Marvel ile DC Comics'in sinemadaki süper kahraman çekişmesinde Marvel açık ara önde gidiyor. DC Comics de arayı kapatmak için her yolu deniyor ama her hamlesi bir hayal kırıklığı yaratıyor... Christopher Nolan'ın Batman'e getirdiği yeni yorum sayesinde vakti zamanında rekabette öne geçen DC Comics, sonrasında ne Superman ne Superman ile Batman'in bir araya geldiği Adaletin Şafağı ne de Adalet Birliği filmlerinden umduğunu bulamamıştı. Bir ara Wonder Woman'ı sahaya sürdüler ama kanımca şuursuzluk abidesiydi film. Şimdi de Aquaman var sahnede... Malum Aquaman yarı insan yarı Atlantisli bir kahraman... Gün geliyor sualtı dünyası ile suüstü dünyası savaşın eşiğine geliyor.

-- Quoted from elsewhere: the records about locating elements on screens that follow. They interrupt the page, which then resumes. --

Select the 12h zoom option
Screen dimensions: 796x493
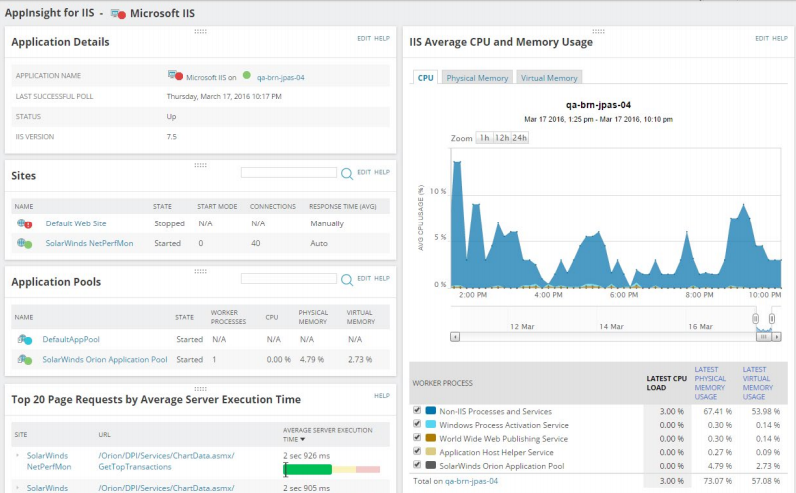pos(501,138)
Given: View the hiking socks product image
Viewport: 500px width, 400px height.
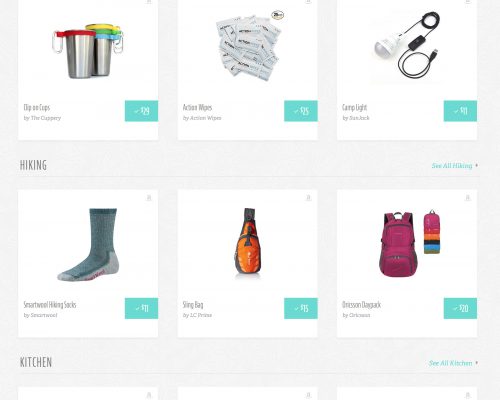Looking at the screenshot, I should pyautogui.click(x=88, y=245).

Savaşı durduracak tek kişi ise tahmin edin kim? Tabii Aquaman. Fakat onun bunu yapabilmesi için Atlantis'in kralı olması gerekiyor, ki böyle bir hakkı varmış annesinden dolayı. Bizim kahramanımızın ise kral olma gibi bir niyeti yok. Fakat kral olmazsa savaş çıkacak. O da mecburiyetten kral olmak için mücadele etmeye karar veriyor.
GÖRSEL AÇIDAN ETKİLEYİCİ
James Wan'ın çektiği film kabul etmek gerekirse görsel açıdan etkileyici. Sebebi de çoğu sahnesinin sualtında geçmesi ve bu dünyanın atmosferinin iyi kurulmuş olması. Ki Wonder Woman'dan da biliyoruz ki, fantastik-epik hikayelerin görsel tasarımını DC Comics iyi yapıyor. Fakat iş hikaye anlatmaya gelince tıpkı Wonder Woman gibi Aquaman de çuvallıyor. Kanımca bunun sebebi süper kahramanların süperliklerine çok bağlı kalınması ve kahramanların bir karakter olarak görülmemesi. Çünkü Aquaman de Wonder Woman gibi olaylarla etkili bir şekilde mücadele ediyor etmesine ama hep bir tip olarak kalıyor... Gerçi yönetmenler, senaristler değişse de DC Comic filmlerinde değişmeyen şey bu. Ve bu durumu tolere etmek için bulunan yol da, kahramanın sürekli bir aksiyon olayının içine sokulması. Hal böyle olunca Aquaman ve diğer DC Comic filmleri bir kısır döngünün içinde debelenip duruyor. Görsel olarak iyi ama hikayesi zayıf, seyircinin süper kahramanlarla duygusal bir iletişim kuramadığı filmler ortaya çıkıyor. Oysa Christopher Nolan'ın Batman'e yaptığı tam tersiydi. Nolan, eldeki kahramanın süperliğinden ziyade kendisine odaklanmış, onu gerçek dünyada, kah ahlaki kah vicdani sınava tabi tutmuştu. Bu sınavda karşısına çıkardığı karakterler de aynı Batman gibi bir sınavdan geçip gelen kahramanlardı. Nolan'ın süperlere getirdiği bu yorumu Marvel'in daha iyi kullanıyor oluşu galiba DC Comics'te bir reaksiyon yarattı. Çünkü sürekli her filmlerinde süper kahramanların sürekli süperliği ile ilgilenmeleri başka türlü açıklanamaz. Ama şurası da bir gerçek DC Comics ısrarcı. Önümüze hep bu anlayışla film getirecekler. Her film sonrasında yazıp çizilen handikapları yine görmek istemeyecekler. Ne yapalım, onlar çekecek biz de tekrar tekrar yazacağız.